B. The Solomon Amendment Does Not Violate The First Amendment Right To Associate Recognized in Boy Scouts of America v. Dale
The court of appeals held that the Solomon Amendment interferes with a law school's First Amendment right to associate for expressive purposes and therefore triggers strict scrutiny. Pet. App. 15a-22a. No decision of this Court supports the court of appeals' view that an educational institution may voluntarily associate itself with the government's money, and then claim a First Amendment right not to associate with the government. The sole decision cited by the court of appeals to support its right-to-associate holding is Boy Scouts of America v. Dale, 530 U.S. 640 (2000). Dale, however, provides no support for that holding.
In Dale, the Court invalidated a state law that required the Boy Scouts to accept gay men as leaders of its organization. The Court held that "[t]he forced inclusion of an unwanted person in a group infringes the group's freedom of expressive association if the presence of that person affects in a significant way the group's ability to advocate public or private viewpoints." 530 U.S. at 648. Applying that standard, the Court found that "Dale's presence as an assistant scoutmaster would * * * surely interfere with the Boy Scouts' choice not to propound a point of view contrary to its beliefs," because it would "force the organization to send a message, both to the youth members and the world, that the Boy Scouts accepts homosexual conduct as a legitimate form of behavior." Id. at 653-654.
As the Court's analysis demonstrates, the law invalidated in Dale had two crucial features that together caused it to run afoul of the First Amendment. First, it interfered with an expressive organization's interest in determining its own internal composition. Second, and relatedly, it forced an expressive organization to communicate a message that was contrary to its beliefs. The Solomon Amendment does neither of those two things.
1. The Solomon Amendment does not affect an educational institution's internal composition
The Solomon Amendment is not concerned with an institution's method of determining its own internal composition. It does not establish criteria for the selection of administrators, faculty, or students. Recruiters are almost by definition outsiders who are not a part of the institution itself, and they do not become members through their recruiting activities.
Far from intruding on an institution's interest in determining its own internal composition, the Solomon Amendment is concerned with the terms on which outside employers will temporarily and episodically visit the school, and more broadly with employment outside the school. Such employment is an integral part of the economic activity of the Nation and has long been subject to governmental regulation through anti-discrimination statutes such as Title VII of the Civil Rights Act of 1964, Pub. L. No. 88-352, 78 Stat. 253, 42 U.S.C. 2000e et seq., and the Americans with Disabilities Act, 42 U.S.C. 12101, et seq., as well as numerous other laws.
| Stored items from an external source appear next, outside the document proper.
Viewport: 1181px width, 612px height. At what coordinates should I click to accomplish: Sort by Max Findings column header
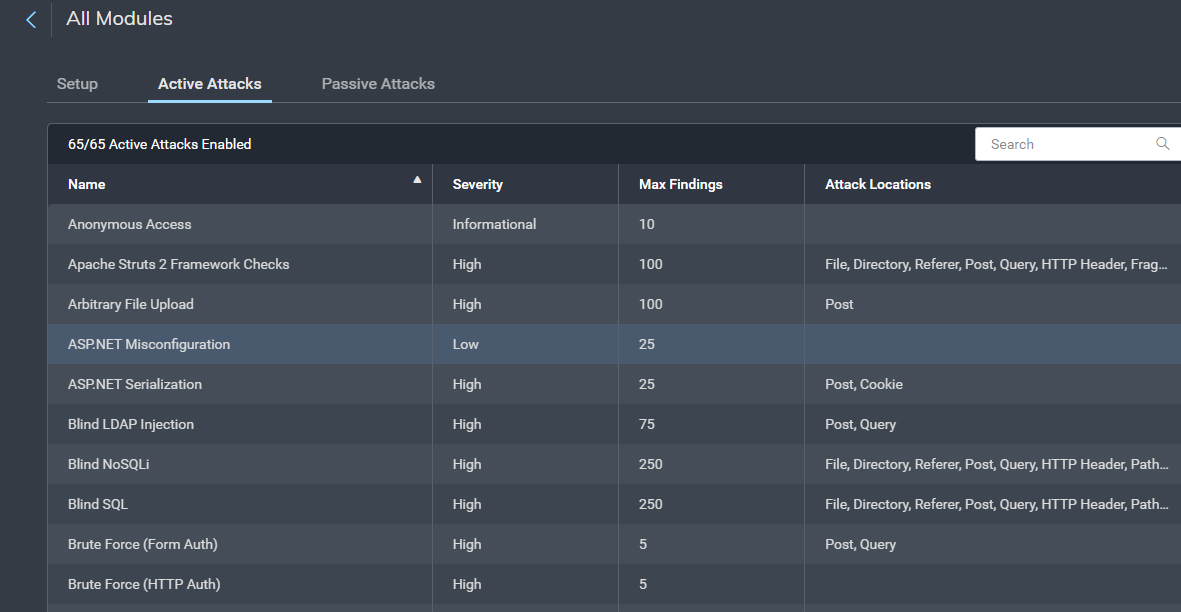coord(681,184)
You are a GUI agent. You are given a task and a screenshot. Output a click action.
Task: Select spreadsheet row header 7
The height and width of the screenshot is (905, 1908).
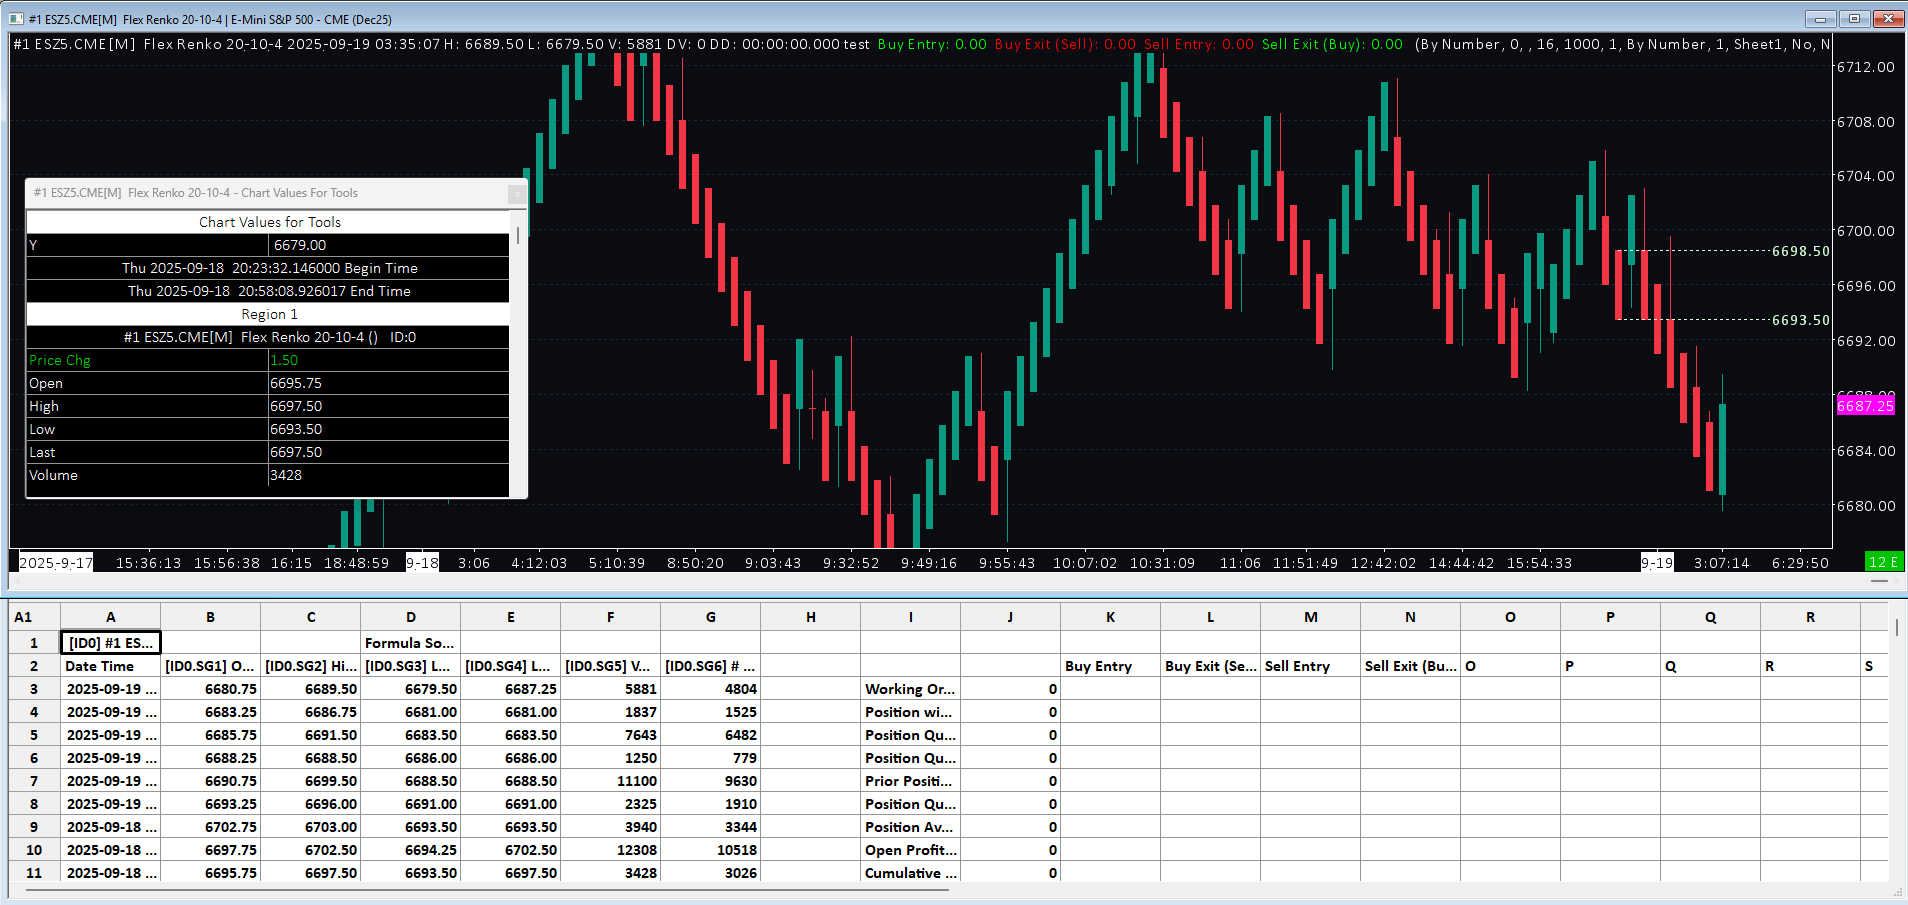click(x=34, y=781)
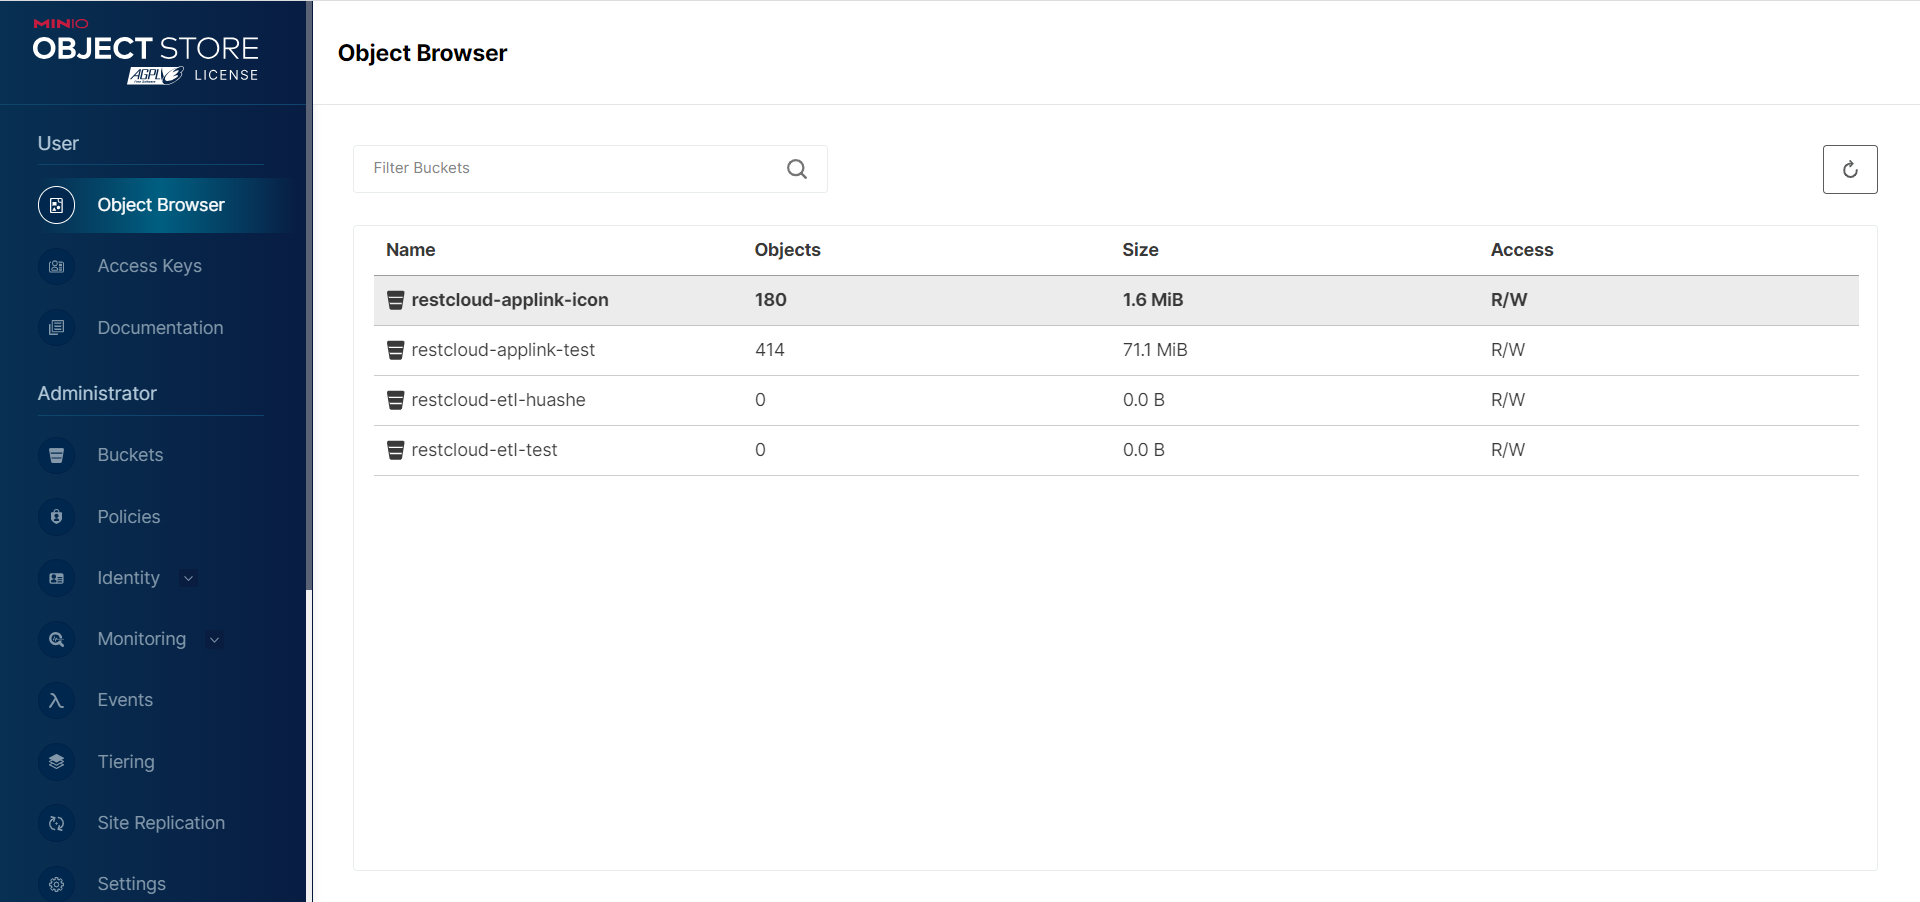Click the MinIO Object Store logo
The height and width of the screenshot is (902, 1920).
point(146,52)
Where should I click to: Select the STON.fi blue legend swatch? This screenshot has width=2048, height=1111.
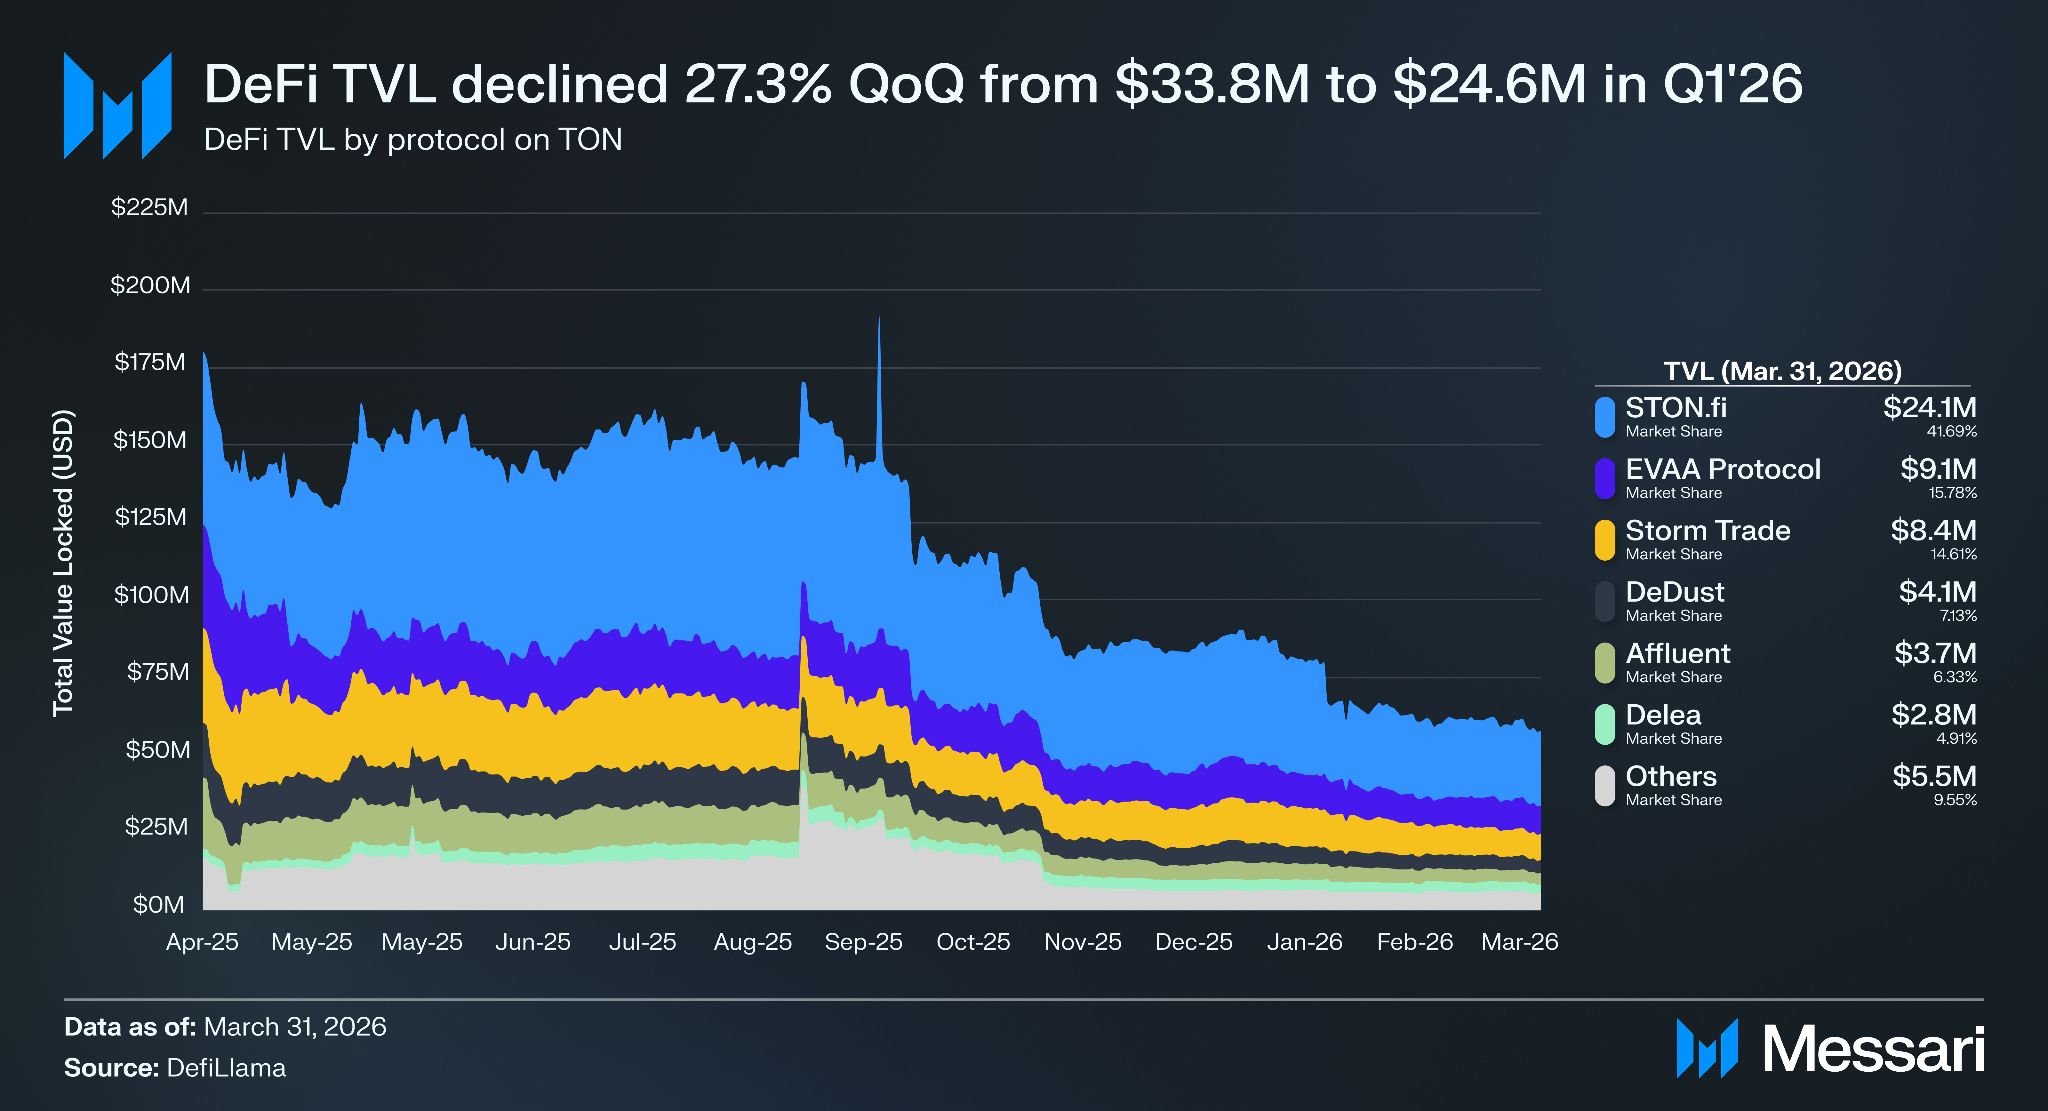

Educational institutions do not have any unique constitutional immunity to the application of laws that secure equal access to employment opportunities for their students or otherwise regulate employment activities, such as recruiting. A school could not, for example, assert a "Dale right" to exclude minority-owned enterprises from the recruiting process. Indeed, most employment laws apply fully to a university's own employment decisions, even when those decisions determine the persons who will be involved in the institution's own internal affairs, yet the Court has never suggested that such laws run could run afoul of the First Amendment. See, e.g., University of Pa. v. EEOC, 493 U.S. 182 (1990). Because the Solomon Amendment does not affect internal composition, but only an institution's temporary and episodic relationship with outside employers, there is even less basis for a claim that it impairs the right to associate.
2. The Solomon Amendment does not force institutions to take a position that is contrary to their beliefs
The Solomon Amendment also does not contain the other crucial feature of the law condemned in Dale. Unlike the state law in Dale, the Solomon Amendment does not force an institution to take a position on an issue that is inconsistent with its beliefs. Because a scout leader purports to speak for the Boy Scouts, the presence of a homosexual scout leader sent a message to its youth members and the public that the Boy Scouts approve of homosexual conduct. The Solomon Amendment has no comparable effect. Students and the public both can readily understand that military recruiters speak for the military, not for the educational institutions they visit.
Indeed, a part of the function of institutions of higher education is to expose students to a wide range of views, and students are accustomed to hearing visitors on campus whose views the university does not endorse. In that context, an institution's decision to allow military recruiters on campus cannot reasonably be understood to reflect an endorsement by the institution of the Act of Congress regarding service by homosexuals in the military. That is particularly true because military recruiters who come to campus pursuant to the Solomon Amendment receive the same access to students as the recruiters of numerous other employers, and those other recruiters are understood to speak for their employers, rather than the institution. No one would suppose, for example, that a law school endorses any "message" embedded in the work of corporate law firms, public interest groups across the ideological spectrum, or federal, state, and local governments, simply because their representatives come to the university to recruit. The same is true of military recruiters.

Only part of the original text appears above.